THE alteration of nerve cell shape has been identified as a potential side effect of gene therapy.
The study, published in PLoS One, was led by Winthrop Professor Alan Harvey from UWA’s school of Anatomy, Physiology and Human Biology, and Associate Professor Jennifer Rodger, NHMRC Research Fellow in Experimental and Regenerative Neurosciences at UWA.
Gene therapy is a relatively new strategy that attempts to help injured brain cells survive and regrow and is being used to treat brain and spinal cord injury and neuro-degeneration.
Prof Harvey says his team has carried out work using modified viral vectors to introduce growth-promoting genes into injured nerve cells (neurons).
“We have looked at ways of protecting the neurons and getting them to regrow their nerve fibers after they are injured,” he says.

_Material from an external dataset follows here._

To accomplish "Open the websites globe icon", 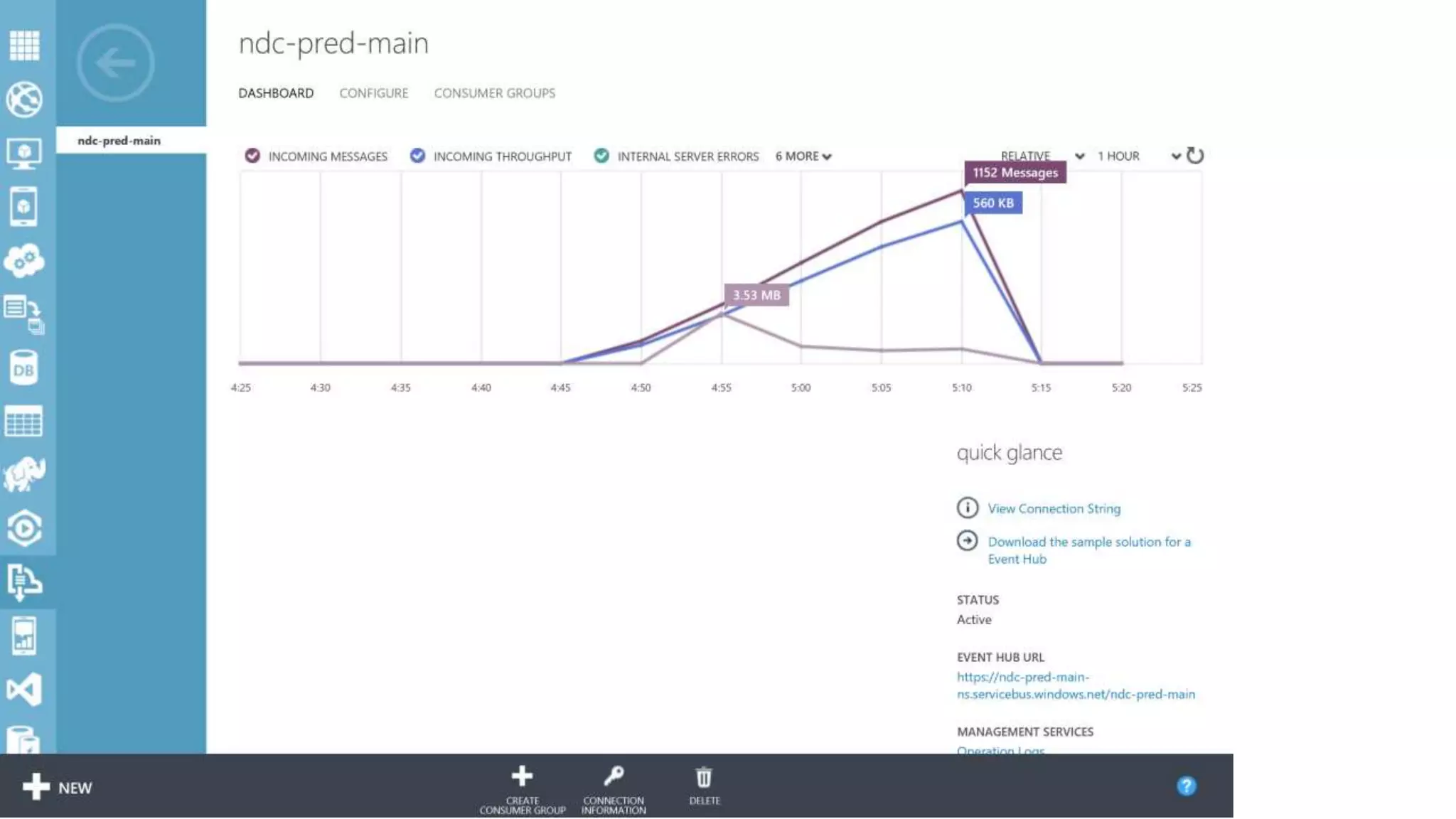I will pos(24,99).
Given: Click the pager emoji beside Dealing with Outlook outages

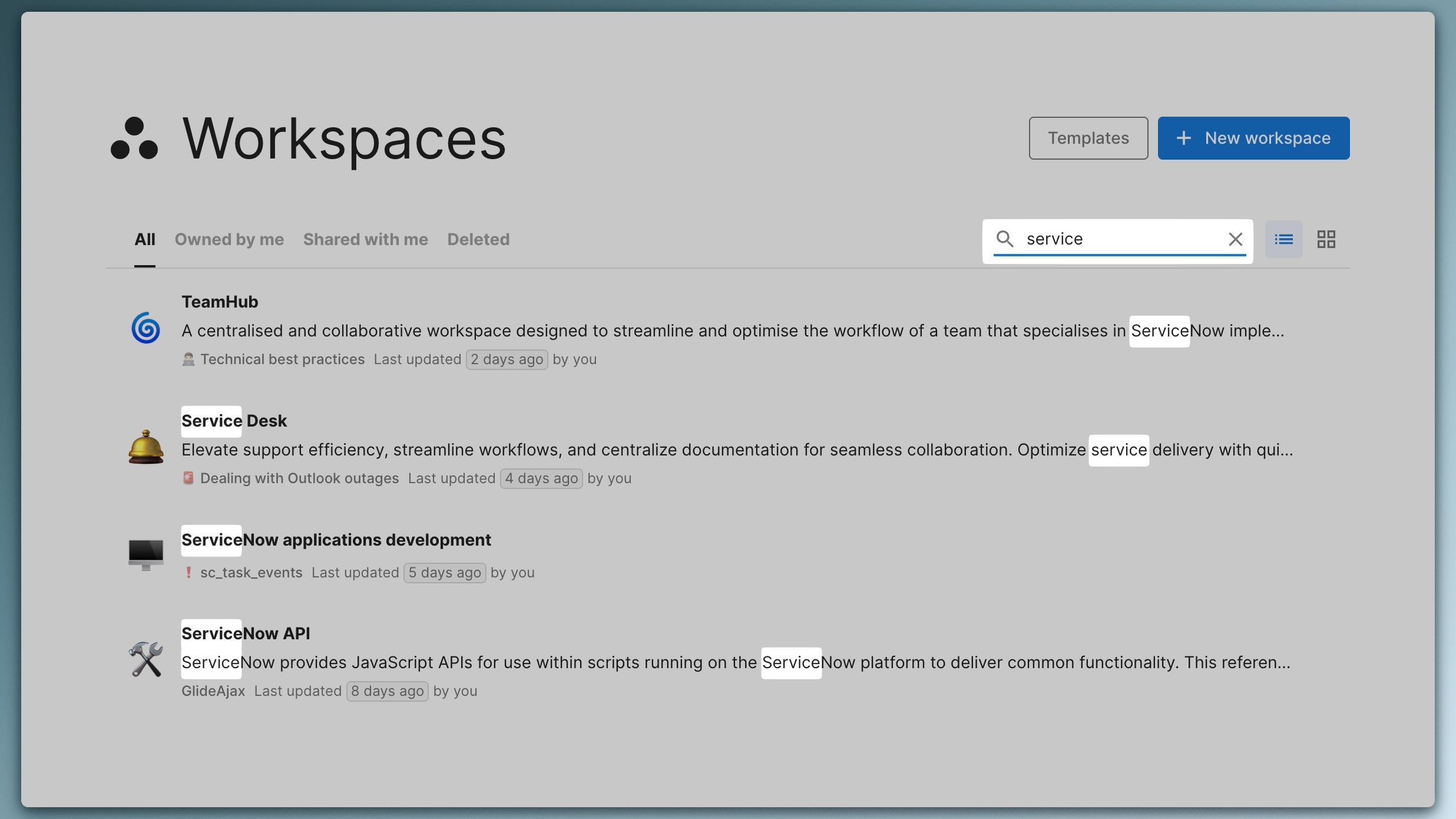Looking at the screenshot, I should pyautogui.click(x=187, y=478).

“But I had the concern that, using the current generation of commonly used vectors, the introduced gene is switched on all the time.”
“Once inside the cell, it’s likely that the new gene is constantly producing messages and constantly making its protein, which is not normally what happens with genes—they are switched on and off depending on when they’re needed.”
The team set out to determine what happened over a period of months to nerve cells in the retina that contained genes introduced by gene therapy, looking especially where the gene was “switched on” all the time and the protein, a growth factor, was being made consistently.
“There were changes in the shape of the processes of these cells over time,” Prof Harvey says.
“The changes varied depending on the type of growth factor gene that was introduced, but what was interesting was that the change didn’t only occur in the cells that contained the gene—the neighbouring cells changed as well, presumably due to secreted proteins present in the extracellular space,” he says.
Prof Harvey hopes this research raises a flag to what he says is an additional aspect that the gene therapy field really should be concerned about.
“If you are using these sorts of vectors and you can’t switch the gene off, then potentially that gene—if it’s making a protein that’s secreted into the extracellular space—may have all sorts of effects on those cells and on neighbouring cells,” Prof Harvey says
At this stage, the functional consequences of these findings are unknown.
“It is important to develop vectors where the expression of the introduced gene can be controlled, can be switched on or off when appropriate,” he says.